> _Text segment_
5.1 Metaprogramming

Metaprogramming is a programming technique in which computer programs have the ability to modify their own or other programs’ codes. It may sound like an idea from a science fiction story, but the idea was born and implemented in the early 1960s.

For Python, code modifications can occure while the code is being executed, and you might have already experienced it while implementing decorators, overriding operators, or even implementing the properties protocol.

It may look like syntactic sugar, because in many cases metaprogramming allows programmers to minimize the number of lines of code to express a solution, in turn reducing development time.

But the truth is that this technique could be used for tool preparation; those tools could be applied to your code to make it follow specific programming patterns, or to help you create a coherent API (Application Programming Interface).

Another example of metaprogramming is the metaclass concept, which is one of the most advanced concepts presented in this course.

Tim Peters, the Python guru who authored the Zen of Python, expressed his feelings about metaclasses in the comp.lang.python newsgroup on 12/22/2002:

[metaclasses] are deeper magic than 99% of users should ever worry about. If you wonder whether you need them, you don't (the people who actually need them know with certainty that they need them, and don't need an explanation about why).

Don’t worry, we'll touch on the “deeper magic” in a benign way. Understanding Python metaclasses is worthwhile, because it leads to a better understanding of what is happening under Python's hood when classes are created.

In Python, a metaclass is a class whose instances are classes. Just as an ordinary class defines the behavior of certain objects, a metaclass allows for the customization of class instantiation.

The functionality of the metaclass partly coincides with that of class decorators, but metaclasses act in a different way than decorators:

• decorators bind the names of decorated functions or classes to new callable objects. Class decorators are applied when classes are instantiated;
• metaclasses redirect class instantiations to dedicated logic, contained in metaclasses. Metaclasses are applied when class definitions are read to create classes, well before classes are instantiated.

> _Dataset excerpt_
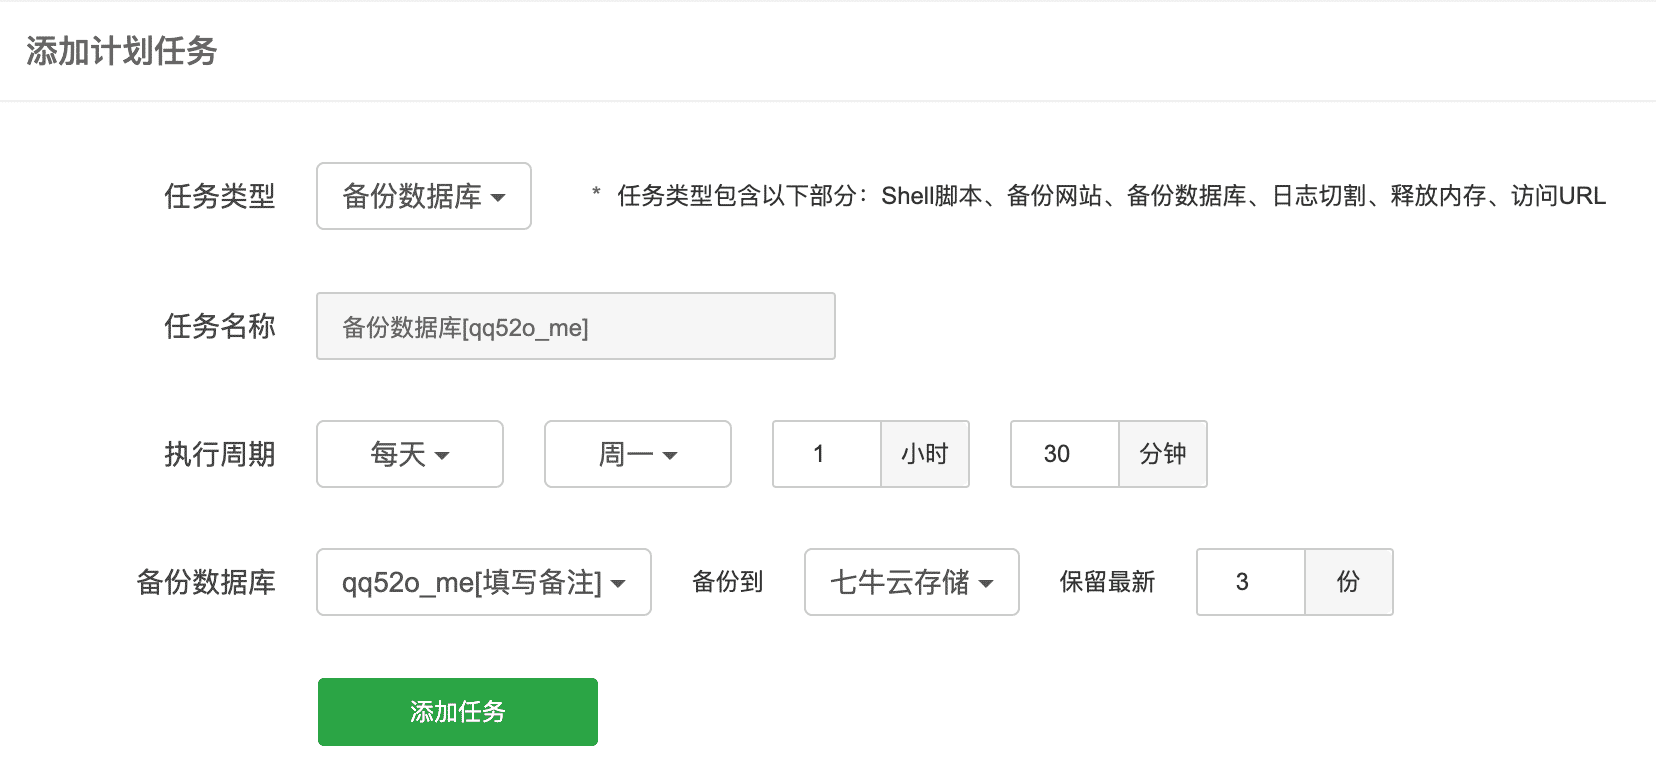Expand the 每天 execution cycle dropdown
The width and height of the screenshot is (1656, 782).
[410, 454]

> _Things to do_
**a)** Quote the stretch of the metaprogramming section from "[metaclasses] are deeper" through "explanation about why).".
**b)** According to the metaprogramming section, while doing what might you already have experienced Python code being modified during execution? List each one.
Use only the metaprogramming section as your source.

> _Results_
**a)**
[metaclasses] are deeper magic than 99% of users should ever worry about. If you wonder whether you need them, you don't (the people who actually need them know with certainty that they need them, and don't need an explanation about why).

**b)**
- Implementing decorators
- Overriding operators
- Implementing the properties protocol